Preflight moves some of that cost forward, where it is cheaper.

Agent-first

✗Start from chat intent
✗Discover risks while editing
✗Checks happen after the patch
✗Reviewer reconstructs context
✗Speed depends on trust

Preflight-first

✓Start from scoped context
✓Expose risks before edits
✓Checks shape the plan
✓Reviewer sees evidence
✓Speed depends on receipts

That is the compounding effect.

The first run gets cleaner. The review gets faster. The next agent starts with better artifacts. The team stops arguing about whether the model sounded convincing and starts inspecting whether the system produced enough evidence.

The founder/operator angle

This matters strategically because agent adoption is going to create a lot of fake velocity.

Teams will produce more diffs. More PRs. More summaries. More demos. More apparent motion.

The scarce thing will be trusted throughput.

Can the organization absorb the work without drowning reviewers? Can it keep security boundaries legible? Can it understand what the agent did after the original context is gone? Can it stop a low-quality run before it becomes a high-confidence PR?

That is not a model leaderboard problem.

It is an operations problem.

And operations problems are where small, boring tools can become leverage.

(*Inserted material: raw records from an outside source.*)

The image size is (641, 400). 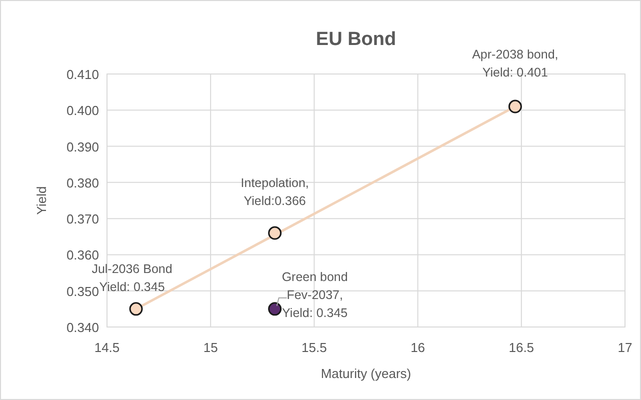 What do you see at coordinates (515, 64) in the screenshot?
I see `annotation: Apr-2038 bond, Yield: 0.401` at bounding box center [515, 64].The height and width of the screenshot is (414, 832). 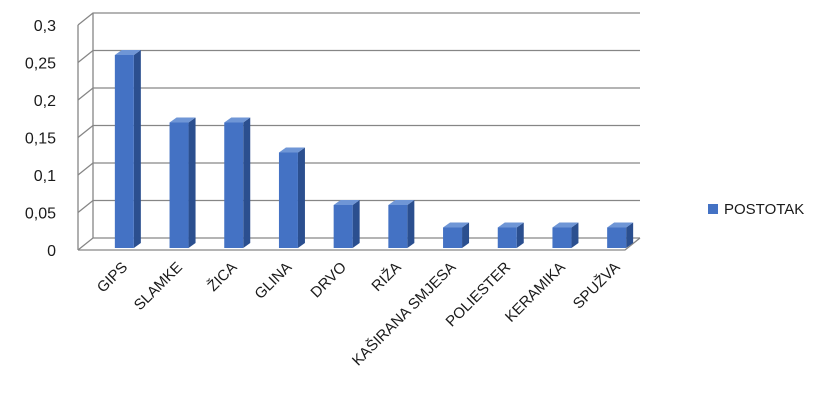 I want to click on y-tick-label: 0,25, so click(x=40, y=64).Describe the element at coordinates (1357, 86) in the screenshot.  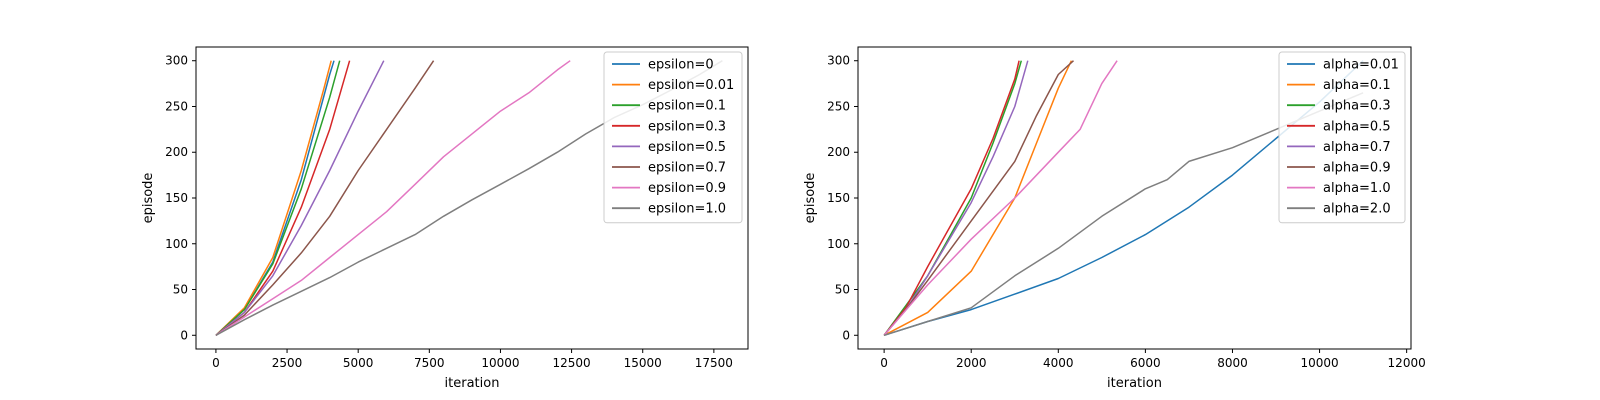
I see `legend-entry: alpha=0.1` at that location.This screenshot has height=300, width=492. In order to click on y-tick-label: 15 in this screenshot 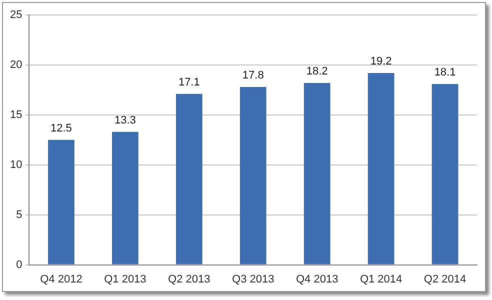, I will do `click(16, 114)`.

This connects directly to why I keep writing about deterministic agents, review queues instead of chat windows, and proof before publish. The pattern is the same: do not make the human trust a vibe when the system can produce a receipt.

The useful default

My default now is simple:

Before giving an agent more autonomy, give it a better runway.

A scoped brief. A repo map. A clean worktree. A port map. A config check. A CI risk scan. A flake check when the risk calls for it. A proof bundle at the end.

Not all of that for every task. That would be silly.

But enough preflight that the agent is not guessing about the floor beneath it.

The future of AI software quality is not only bigger context windows or more capable models.

It is better preparation.

Preflight is where agent quality actually starts because it turns the first move from improvisation into engineering.